"Yeah, that would be the obvious drawback, but if it otherwise works I might as well load up the drone on shield stacks and cross my fingers about the diamond plating..." Design design. "List me shields."
"Brass, force. Steel, fire. Gold, light, if you care to shield from that. Bronze, energy. Copper, lightning. Platinum, freeze. Silver, stun. Nickel or nickel-iron alloy, corrosion."
Cam makes a Roomba. "Somebody try stunning that and see if anything happens."
The Roomba continues to whir around. "Great, somebody can take that home and it'll vacuum their floor." Cam designs up his drone with all the relevant shields, and then he makes it, about two feet cubed. It flies into the air and towards the Enemy.
The drone perceives:
Flying vehicles of an unfamiliar design, made primarily of metal. Humanoid figures in and around these vehicles, operating them. Flashes of light that seem to encode transmissions between vehicles.
And, as soon as the Enemy notices, a barrage of force and fire and energy.
Cam's been tracking it as it goes and patches it as it takes damage.
The drone records and relays all the flashing light. It attempts to approach a ship.
Well, that's not very nice of them. Between being able to see the mass of ships with the naked eye and the recent drone picture, Cam thinks he can just put a drone in a ship. There.
Maybe they won't notice if he puts an unshielded mic and camera in the corner over there.
But when their handheld weaponry is insufficient to damage the new drone, they panic and abandon that ship completely. It self-destructs shortly afterward. Lights flash frantically, coordinating the rest of that group as they pick up the evacuated crew.
(The feeds are projected from Cam's computer. He's not trying to stop anybody looking over his shoulder.)

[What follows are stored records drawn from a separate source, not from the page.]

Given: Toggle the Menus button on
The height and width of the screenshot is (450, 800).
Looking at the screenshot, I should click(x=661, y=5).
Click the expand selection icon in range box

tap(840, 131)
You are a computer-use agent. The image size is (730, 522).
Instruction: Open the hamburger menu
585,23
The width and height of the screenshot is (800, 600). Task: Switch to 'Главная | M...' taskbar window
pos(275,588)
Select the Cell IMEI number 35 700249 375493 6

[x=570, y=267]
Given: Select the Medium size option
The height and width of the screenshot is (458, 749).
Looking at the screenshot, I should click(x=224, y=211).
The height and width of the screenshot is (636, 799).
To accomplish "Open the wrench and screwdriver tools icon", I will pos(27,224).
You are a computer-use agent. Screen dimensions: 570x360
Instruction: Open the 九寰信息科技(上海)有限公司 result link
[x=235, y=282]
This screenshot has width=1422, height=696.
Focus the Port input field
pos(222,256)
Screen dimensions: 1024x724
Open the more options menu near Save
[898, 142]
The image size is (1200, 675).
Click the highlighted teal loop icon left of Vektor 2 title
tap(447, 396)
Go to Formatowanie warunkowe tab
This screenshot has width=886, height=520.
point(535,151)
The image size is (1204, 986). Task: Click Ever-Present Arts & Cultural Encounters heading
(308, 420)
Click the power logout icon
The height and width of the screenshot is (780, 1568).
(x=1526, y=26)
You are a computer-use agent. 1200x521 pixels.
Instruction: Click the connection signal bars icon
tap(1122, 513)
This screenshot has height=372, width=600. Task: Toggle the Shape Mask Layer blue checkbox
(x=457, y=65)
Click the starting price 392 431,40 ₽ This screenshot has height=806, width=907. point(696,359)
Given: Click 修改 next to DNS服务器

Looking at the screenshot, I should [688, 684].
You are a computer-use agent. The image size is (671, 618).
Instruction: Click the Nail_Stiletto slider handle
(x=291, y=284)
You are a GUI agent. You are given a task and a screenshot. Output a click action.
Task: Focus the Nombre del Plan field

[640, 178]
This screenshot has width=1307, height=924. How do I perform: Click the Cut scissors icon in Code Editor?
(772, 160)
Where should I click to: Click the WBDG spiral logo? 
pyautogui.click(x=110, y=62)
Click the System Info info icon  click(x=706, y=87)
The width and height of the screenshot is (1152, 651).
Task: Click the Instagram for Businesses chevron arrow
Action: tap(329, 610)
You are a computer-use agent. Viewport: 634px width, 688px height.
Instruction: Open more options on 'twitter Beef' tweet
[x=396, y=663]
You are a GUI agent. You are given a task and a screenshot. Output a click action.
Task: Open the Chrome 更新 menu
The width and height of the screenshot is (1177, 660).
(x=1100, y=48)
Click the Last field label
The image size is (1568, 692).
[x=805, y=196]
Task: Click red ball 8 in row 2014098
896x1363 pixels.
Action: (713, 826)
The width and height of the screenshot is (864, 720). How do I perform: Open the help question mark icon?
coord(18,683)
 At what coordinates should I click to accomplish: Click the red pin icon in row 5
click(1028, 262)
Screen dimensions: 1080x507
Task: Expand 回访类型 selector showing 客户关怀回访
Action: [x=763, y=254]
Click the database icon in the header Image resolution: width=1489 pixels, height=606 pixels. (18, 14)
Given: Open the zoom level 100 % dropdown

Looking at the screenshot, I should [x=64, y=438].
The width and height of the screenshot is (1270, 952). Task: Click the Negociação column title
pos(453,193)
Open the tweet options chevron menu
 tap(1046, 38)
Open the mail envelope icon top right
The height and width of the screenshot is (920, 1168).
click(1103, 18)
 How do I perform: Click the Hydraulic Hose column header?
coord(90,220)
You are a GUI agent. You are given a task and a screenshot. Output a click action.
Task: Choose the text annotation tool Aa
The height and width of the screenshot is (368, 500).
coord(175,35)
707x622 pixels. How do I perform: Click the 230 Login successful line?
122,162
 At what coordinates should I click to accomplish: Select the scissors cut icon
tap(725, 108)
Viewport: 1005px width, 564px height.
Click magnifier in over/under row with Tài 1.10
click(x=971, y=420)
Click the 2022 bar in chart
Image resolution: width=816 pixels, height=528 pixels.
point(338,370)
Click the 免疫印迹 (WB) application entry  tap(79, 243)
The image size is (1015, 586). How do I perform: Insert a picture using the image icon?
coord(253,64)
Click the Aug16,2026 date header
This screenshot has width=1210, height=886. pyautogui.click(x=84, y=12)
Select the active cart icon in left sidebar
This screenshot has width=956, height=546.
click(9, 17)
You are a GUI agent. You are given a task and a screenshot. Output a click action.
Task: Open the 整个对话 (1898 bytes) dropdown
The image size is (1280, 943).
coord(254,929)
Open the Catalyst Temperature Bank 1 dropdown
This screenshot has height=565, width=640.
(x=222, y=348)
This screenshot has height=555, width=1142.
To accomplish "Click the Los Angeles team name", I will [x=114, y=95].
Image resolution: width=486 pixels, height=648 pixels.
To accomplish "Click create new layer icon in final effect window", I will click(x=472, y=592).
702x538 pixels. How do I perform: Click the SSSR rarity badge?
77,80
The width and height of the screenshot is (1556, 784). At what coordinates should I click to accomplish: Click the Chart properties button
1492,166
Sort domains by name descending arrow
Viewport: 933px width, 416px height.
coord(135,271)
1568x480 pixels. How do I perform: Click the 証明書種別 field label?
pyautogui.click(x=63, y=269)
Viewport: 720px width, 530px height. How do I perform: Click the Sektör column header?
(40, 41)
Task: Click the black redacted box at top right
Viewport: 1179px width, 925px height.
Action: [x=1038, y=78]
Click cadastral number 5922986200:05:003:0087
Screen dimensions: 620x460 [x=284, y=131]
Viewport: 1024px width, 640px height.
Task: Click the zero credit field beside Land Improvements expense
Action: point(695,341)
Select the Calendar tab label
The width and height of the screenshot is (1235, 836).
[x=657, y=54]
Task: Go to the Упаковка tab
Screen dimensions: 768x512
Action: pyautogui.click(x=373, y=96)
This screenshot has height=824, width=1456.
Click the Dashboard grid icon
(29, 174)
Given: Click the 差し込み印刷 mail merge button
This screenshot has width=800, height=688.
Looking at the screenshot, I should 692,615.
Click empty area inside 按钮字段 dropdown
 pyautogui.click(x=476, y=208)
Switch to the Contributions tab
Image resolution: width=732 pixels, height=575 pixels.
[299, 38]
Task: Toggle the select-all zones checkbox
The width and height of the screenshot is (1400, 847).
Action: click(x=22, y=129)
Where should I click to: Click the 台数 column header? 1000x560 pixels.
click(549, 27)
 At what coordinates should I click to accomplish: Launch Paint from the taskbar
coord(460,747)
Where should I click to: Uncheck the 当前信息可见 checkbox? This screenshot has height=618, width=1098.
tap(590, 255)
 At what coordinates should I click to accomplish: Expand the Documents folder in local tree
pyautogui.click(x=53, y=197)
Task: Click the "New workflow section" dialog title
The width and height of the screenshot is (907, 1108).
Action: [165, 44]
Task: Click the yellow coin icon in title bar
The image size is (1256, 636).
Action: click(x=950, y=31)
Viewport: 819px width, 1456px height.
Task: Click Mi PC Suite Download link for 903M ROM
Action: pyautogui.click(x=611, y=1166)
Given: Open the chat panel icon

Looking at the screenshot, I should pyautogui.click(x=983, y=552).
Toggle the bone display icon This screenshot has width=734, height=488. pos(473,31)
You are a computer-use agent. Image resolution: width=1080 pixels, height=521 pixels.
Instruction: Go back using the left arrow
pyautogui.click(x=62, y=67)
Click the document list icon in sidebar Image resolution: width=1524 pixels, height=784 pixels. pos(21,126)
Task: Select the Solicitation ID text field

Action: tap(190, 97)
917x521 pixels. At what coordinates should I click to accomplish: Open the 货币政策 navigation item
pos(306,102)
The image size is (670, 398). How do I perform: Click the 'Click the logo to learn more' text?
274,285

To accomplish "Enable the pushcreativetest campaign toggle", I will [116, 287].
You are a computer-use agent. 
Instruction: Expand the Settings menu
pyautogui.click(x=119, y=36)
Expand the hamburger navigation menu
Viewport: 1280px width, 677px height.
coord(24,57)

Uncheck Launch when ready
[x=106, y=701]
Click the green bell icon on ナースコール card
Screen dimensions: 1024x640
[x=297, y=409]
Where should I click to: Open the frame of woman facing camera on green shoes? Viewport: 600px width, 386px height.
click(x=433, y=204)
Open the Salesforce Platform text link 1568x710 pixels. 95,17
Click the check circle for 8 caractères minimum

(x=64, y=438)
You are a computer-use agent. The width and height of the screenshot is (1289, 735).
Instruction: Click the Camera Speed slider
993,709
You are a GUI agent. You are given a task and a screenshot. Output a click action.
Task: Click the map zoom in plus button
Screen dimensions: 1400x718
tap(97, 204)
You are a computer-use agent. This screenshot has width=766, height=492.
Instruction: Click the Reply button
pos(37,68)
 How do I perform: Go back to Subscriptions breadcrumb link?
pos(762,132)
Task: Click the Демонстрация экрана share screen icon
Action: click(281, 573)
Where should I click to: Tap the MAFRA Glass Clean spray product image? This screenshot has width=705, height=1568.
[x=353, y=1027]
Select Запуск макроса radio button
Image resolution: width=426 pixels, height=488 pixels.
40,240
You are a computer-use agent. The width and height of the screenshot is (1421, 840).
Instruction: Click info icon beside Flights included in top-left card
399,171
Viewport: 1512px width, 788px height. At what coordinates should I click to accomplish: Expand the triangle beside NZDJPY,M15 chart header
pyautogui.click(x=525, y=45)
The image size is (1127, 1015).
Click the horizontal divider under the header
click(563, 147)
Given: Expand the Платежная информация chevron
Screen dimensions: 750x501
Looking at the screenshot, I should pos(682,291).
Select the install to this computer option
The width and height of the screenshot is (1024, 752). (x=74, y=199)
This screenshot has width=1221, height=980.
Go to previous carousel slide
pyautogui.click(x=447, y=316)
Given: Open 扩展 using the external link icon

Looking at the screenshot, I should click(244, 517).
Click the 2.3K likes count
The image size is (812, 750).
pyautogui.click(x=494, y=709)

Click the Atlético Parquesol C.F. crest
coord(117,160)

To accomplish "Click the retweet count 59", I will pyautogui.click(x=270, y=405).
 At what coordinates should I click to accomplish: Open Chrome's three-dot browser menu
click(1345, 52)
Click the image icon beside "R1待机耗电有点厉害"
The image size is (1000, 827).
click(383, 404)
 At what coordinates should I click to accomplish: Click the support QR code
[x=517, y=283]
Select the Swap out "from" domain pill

"Let's try this again..." He makes another drone outside the ships to get a good enough view of another ship that he can put the unobtrusive listening stuff inside.
"Computer's analyzing what it's got of their language, but I'm going to be kind of stymied if I can't get them to talk to me later. Ever take any of them prisoner, what happens if you do that?"
"They escape the first chance they get, by whatever means. Suicide, if nothing else works. But it's rare to get the chance."
"You don't have a way to keep them from committing suicide? They have some kind of self-destruct on their persons too?"
"The last capture was before my time. I don't remember what the prisoner did specifically."
"Mmmhm." The devices report their distance, direction, and speed so Cam has a decent shot of making more things on the ship. The software takes the data and tries to separate out words and attach meanings to things.
When the feed shows each of the scattered ships contacting another group, Azair says, "Warn the local garrisons." A team member starts firing wands in presumably-coded patterns.
Meanwhile, the software learns all about Enemy profanity.
New groups of ships get spied on too! More data! (Cam's computer sprouts an extra processor insert.)